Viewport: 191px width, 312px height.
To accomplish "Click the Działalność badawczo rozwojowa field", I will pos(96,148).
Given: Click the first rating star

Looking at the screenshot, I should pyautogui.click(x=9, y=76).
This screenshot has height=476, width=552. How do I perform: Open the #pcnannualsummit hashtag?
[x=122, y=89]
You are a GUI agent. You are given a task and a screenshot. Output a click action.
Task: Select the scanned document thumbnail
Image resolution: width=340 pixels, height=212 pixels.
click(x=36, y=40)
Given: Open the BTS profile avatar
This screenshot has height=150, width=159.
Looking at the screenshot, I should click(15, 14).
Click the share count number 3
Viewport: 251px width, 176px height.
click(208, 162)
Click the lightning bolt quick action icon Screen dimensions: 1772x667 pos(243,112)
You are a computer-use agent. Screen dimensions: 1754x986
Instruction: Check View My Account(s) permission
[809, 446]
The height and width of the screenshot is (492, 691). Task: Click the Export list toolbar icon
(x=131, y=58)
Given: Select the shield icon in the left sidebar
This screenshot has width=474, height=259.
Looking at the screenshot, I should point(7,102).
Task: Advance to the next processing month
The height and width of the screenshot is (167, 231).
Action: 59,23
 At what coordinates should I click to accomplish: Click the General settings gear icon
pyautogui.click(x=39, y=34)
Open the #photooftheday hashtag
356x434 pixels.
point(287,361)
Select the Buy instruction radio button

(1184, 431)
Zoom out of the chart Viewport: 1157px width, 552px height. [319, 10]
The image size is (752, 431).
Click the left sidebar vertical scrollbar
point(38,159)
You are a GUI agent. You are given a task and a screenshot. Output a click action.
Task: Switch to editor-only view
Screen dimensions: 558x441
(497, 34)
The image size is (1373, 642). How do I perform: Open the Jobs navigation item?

__________________________________________________

§ **AIM OF THE EXERCISE**:
Render every line of the listing above as a numbered list, omitting any blank lines.

§ **WRITTEN SOLUTION**:
1. Viewport: 191px width, 312px height.
2. To accomplish "Click the Działalność badawczo rozwojowa field", I will pos(96,148).
3. Given: Click the first rating star
4. Looking at the screenshot, I should pyautogui.click(x=9, y=76).
5. This screenshot has height=476, width=552. How do I perform: Open the #pcnannualsummit hashtag?
6. [x=122, y=89]
7. You are a GUI agent. You are given a task and a screenshot. Output a click action.
8. Task: Select the scanned document thumbnail
9. Image resolution: width=340 pixels, height=212 pixels.
10. click(x=36, y=40)
11. Given: Open the BTS profile avatar
12. This screenshot has height=150, width=159.
13. Looking at the screenshot, I should click(15, 14).
14. Click the share count number 3
15. Viewport: 251px width, 176px height.
16. click(208, 162)
17. Click the lightning bolt quick action icon Screen dimensions: 1772x667 pos(243,112)
18. You are a computer-use agent. Screen dimensions: 1754x986
19. Instruction: Check View My Account(s) permission
20. [809, 446]
21. The height and width of the screenshot is (492, 691). Task: Click the Export list toolbar icon
22. (x=131, y=58)
23. Given: Select the shield icon in the left sidebar
24. This screenshot has width=474, height=259.
25. Looking at the screenshot, I should point(7,102).
26. Task: Advance to the next processing month
27. The height and width of the screenshot is (167, 231).
28. Action: 59,23
29.  At what coordinates should I click to accomplish: Click the General settings gear icon
30. pyautogui.click(x=39, y=34)
31. Open the #photooftheday hashtag
32. 356x434 pixels.
33. point(287,361)
34. Select the Buy instruction radio button
35. (1184, 431)
36. Zoom out of the chart Viewport: 1157px width, 552px height. [319, 10]
37. The image size is (752, 431).
38. Click the left sidebar vertical scrollbar
39. point(38,159)
40. You are a GUI agent. You are given a task and a screenshot. Output a click action.
41. Task: Switch to editor-only view
42. Screen dimensions: 558x441
43. (497, 34)
44. The image size is (1373, 642). How do I perform: Open the Jobs navigation item?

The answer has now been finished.